Łatwo poradzić sobie z niechęcią do księży i Kościoła (tak, w uproszczeniu, będę posługiwał się pojęciem antyklerykalizmu), gdy ma ona twarz Andrzeja Rozenka czy redakcji "Faktów i mitów". Łatwo im zarzucić (inna sprawa, czy słusznie) pobudki osobiste, polityczne - nieuczciwe. Widzieć w atakach na Kościół wyrafinowaną grę bądź fanatyzm. Odparować na tym samym poziomie, oddać mocniej albo z poczuciem wyższości zignorować agresora. To proste. Ideologiczna wojna zawsze cechuje się niewykwintną amunicją, zdobywaną z łatwością, najczęściej w okopach wroga. Dopóki nie zamienia się w amunicję ołowianą, wszyscy mają równe szanse, choć nie wszyscy mają równie wiele racji.

DEON.PL POLECA

Co jednak zrobić, gdy jawny lub utajony antyklerykalizm prezentują sami katolicy? Gdy ci, którzy co tydzień uczestniczą w Eucharystii, przyjmują księdza z wizytą, przystępują do sakramentów, na swoich pasterzy i na swoją owczarnię patrzą spode łba? Czy odejdą od Kościoła, wybierając, jak wielu ludzi już wybrało: "Tak dla Jezusa, nie dla Kościoła"? W przypadku wspomnianych na początku pań ryzyko jest niewielkie. Kościół może im się nie podobać, księża mogą irytować, hierarchowie oburzać, ale to jednak Kościół: ten, co zawsze. Prawdziwy.

Obawa porzucenia Kościoła przez wierzących katolików jest nieuzasadniona również w przypadku ludzi, którzy sakramenty traktują poważnie, dla których spowiedź czy Eucharystia to nie symbole, a prawdziwe odpuszczenie grzechów i prawdziwe spożywanie Ciała Chrystusa. Im też Kościół może się nie podobać, ale jest jedynym miejscem sprawowania sakramentów. Ich też księża mogą irytować, ale to właśnie kapłanom powiedziano: "komu odpuścicie grzechy, są im odpuszczone" i dano moc sprawowania Eucharystycznej Ofiary.
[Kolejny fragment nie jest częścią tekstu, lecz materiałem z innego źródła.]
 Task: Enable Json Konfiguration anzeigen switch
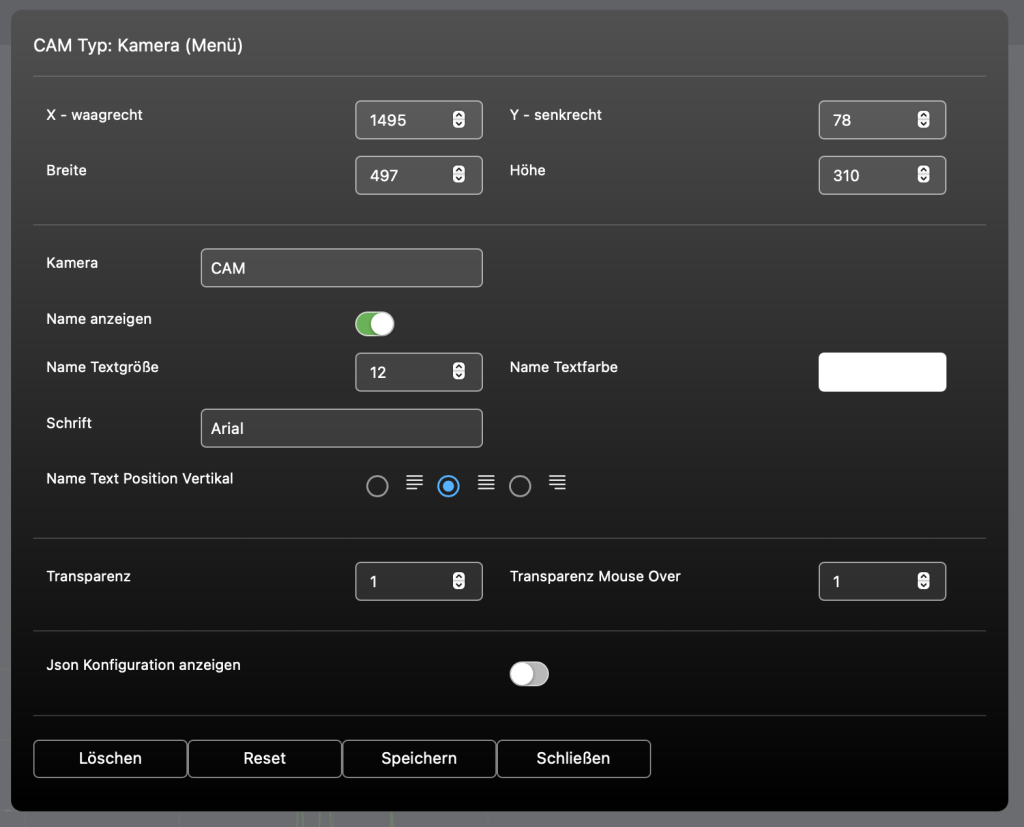point(529,673)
Rozgoryczeni świeccy mogliby po wielokroć powtarzać całą liturgię Mszy Świętej, ale nic nie poradziliby na to, że chleb wciąż jest tylko chlebem, a wino tylko winem.

Intuicja podpowiada, że poziom polskiego antyklerykalizmu jest dużo wyższy, niż nam się może wydawać. Że wcale niemało osób - tak lepiej, jak i gorzej wykształconych; mieszkających w wielkich miastach i na wsi; posiadających gruntową wiedzę religijną i tych, którzy "Wyznań" św. Augustyna czy pism Mistrza Eckharta nie czytali (co zresztą do niczego nie jest koniecznie potrzebne) - że wszyscy ci ludzie, wierzący i praktykujący, z nieukrywaną niechęcią rozmawiają w zaciszu swoich domów o bzdurnym kazaniu księdza, o rozrzutnym proboszczu czy zachłannym hierarsze. Nie jest to zresztą tylko intuicja. Podobną tendencję widać w wielu badaniach wykonywanych przez ośrodki kościelne, jak Instytut Statystyki Kościoła Katolickiego czy Centrum Myśli Jana Pawła II. Zaledwie 31% Polaków przyjmuje zdanie Kościoła w kwestiach społecznych za swoje. Ciężko więc oczekiwać, by słuchając homilii, nie czuli dysonansu. Na to, że trend ten może się pogłębiać, wskazują badania profesorów Józefa Baniaka i księdza Janusza Mariańskiego, dotyczące szkolnej katechezy i postaw młodzieży. To nielichej wagi sygnał ostrzegawczy.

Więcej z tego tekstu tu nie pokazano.